How can I access a nested struct data by indexing of the fields?

28 次查看(过去 30 天)
Hi,
I'm trying to make loop to take some data from an url using webread. Each loop I collect a set of struct format data. Some field names are mainted (fixed) so I can use it in the loop. However, some names in struct data are specific, which difficults get them. I tried different ways of indexing but none worked.
Here an example of the loop
for i = 1%:numel(LotusID);
Prefixe = ('https://lotus.naturalproducts.net/api/search/simple?query=');
Sufixe = LTS0120864 %LotusID(i,1);
url_lotus = strcat(Prefixe,Sufixe);
html_lotus = webread(url_lotus);
end
I want access all information in this nested structure.

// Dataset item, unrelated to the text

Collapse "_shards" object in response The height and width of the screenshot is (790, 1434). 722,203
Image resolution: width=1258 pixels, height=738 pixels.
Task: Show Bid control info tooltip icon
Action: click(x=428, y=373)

However, I don't known the names of subfields to access and even create an indexing for them.
Here an example of the nested struct data.
html_lotus.naturalProducts.taxonomyReferenceObjects
Inside of this structure (html_lotus.naturalProducts.taxonomyReferenceObjects) there are 12 [1x1 struct]. So, I can't use an indexing because all them are [1x1 struct];
'x10_x_x_1021_NP980041X'
'x10_x_x_1021_NP900144C'
'x10_x_x_1248_CPB_x_x_57_x_x_302'
...
I want to get all information inside nested structured, but I dont know the names and I don't have indexing of them.
Specifically in this case (html_lotus.naturalProducts.taxonomyReferenceObjects.x10_x_x_1021_NP980041X) there are 3 anothers subsctructures for each one to them to then finally to get the data, properly.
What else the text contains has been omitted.